We need to install APBS-3.0.0, pdb2pqr-2.1.1 on the computer. For the convenience of everyone, I packaged the relevant software in APBS_PDB2PQR.tar.gz and put it in the /comp_surface/tools folder.

cd ~/SurfDock/comp_surface/tools
tar -zxvf APBS_PDB2PQR.tar.gz

Then set the absolute path of msms_bin, apbs_bin, pdb2pqr_bin, and multivalue_bin directly in the ~/comp_surface/prepare_target/default_config/global_vars.py

Data processed env dependencies

mamba install mx::reduce
mamba install conda-forge::openbabel

more information in ~/SurfDock/comp_surface/readme.md

Section 2 : Dataset

The files in data contain the names for the time-based data split.

If you want to train one of our models with the data then:

download it from zenodo
unzip the directory and place it into data such that you have the path data/PDBBind_processed

Section 3 : We prepared two examples as appetizers for users , users can follow these scripts to use SurfDock as a SBDD Tool.
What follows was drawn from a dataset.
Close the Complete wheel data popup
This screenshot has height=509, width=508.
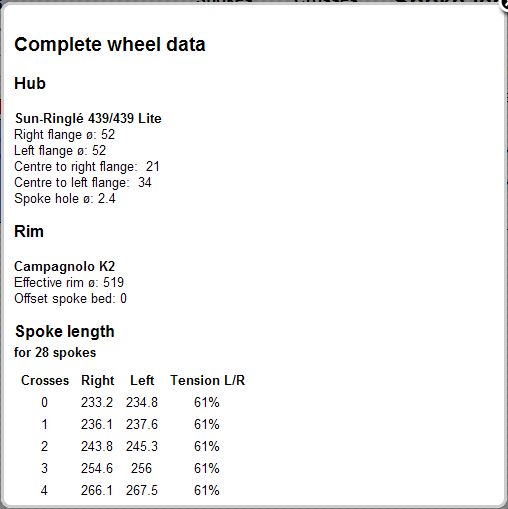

Please setup the env dependencies, then cd ~/bash_scripts/test_scripts
Just run the eval_sample.sh script and screen_samples.sh for test SurfDock

Device	Speed	Test Samples	Sampling conformers/molecule	Output conformers/molecule	Sampling steps
1*H800	~3.260s/molecule	100	40	1	20
8*H800	~0.414s/molecule	800	40	1	20
1*H800	~3.284s/molecule	100	40	40	20
8*H800	~0.417/molecule	800	40	40	20

Section 4 : Running SurfDock on your complexes

In our code directory, we write many bash scripts to help user to run SurfDock ,you just follow the example file to adjust the file path ,and then run the specific bash file ! pleas run: cd ~/SurfDock/bash_scripts/test_scripts/ bash eval_samples.sh if you want to use the wandb to record the result ,please set the next parameters: --wandb --wandb_key your_wandb_key --wandb_name your_wandb_name Finanly, check the result in the relative path (which you can find in the Docking.sh)
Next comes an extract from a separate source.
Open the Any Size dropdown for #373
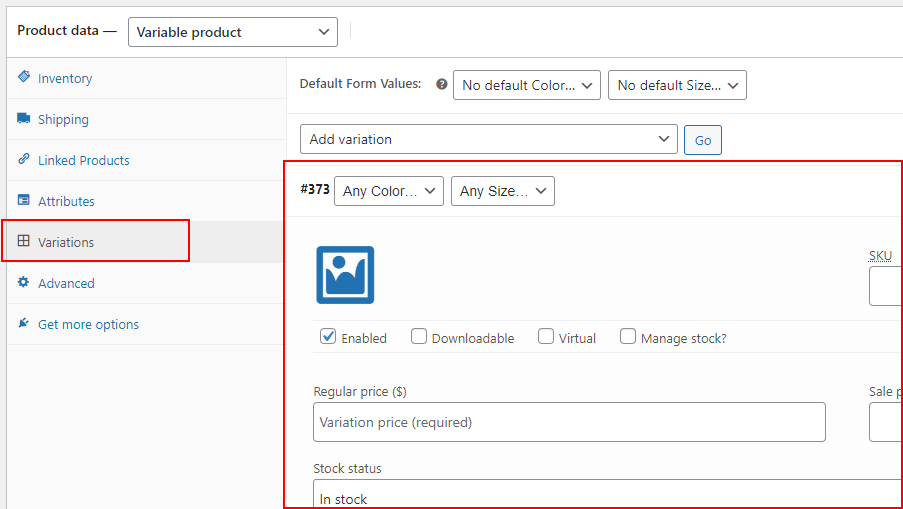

Section 5: Running SurfDock to Screen compund

a sample run: cd ~/SurfDock/bash_scripts/test_scripts/ bash screen_pipeline.sh if you want to use the wandb to record the result ,please set the next parameters: --wandb --wandb_key your_wandb_key --wandb_name your_wandb_name Finanly, check the result (a csv file include the result DIR) in the out_dir path

Section 6 : Retraining SurfDock

If you want to retrain your SurfDock, please Download the data and place it as described in the "Dataset" section above.

You can follow the steps in ~/SurfDock/bash_scripts/test_scripts/eval_samples.sh to get surface information.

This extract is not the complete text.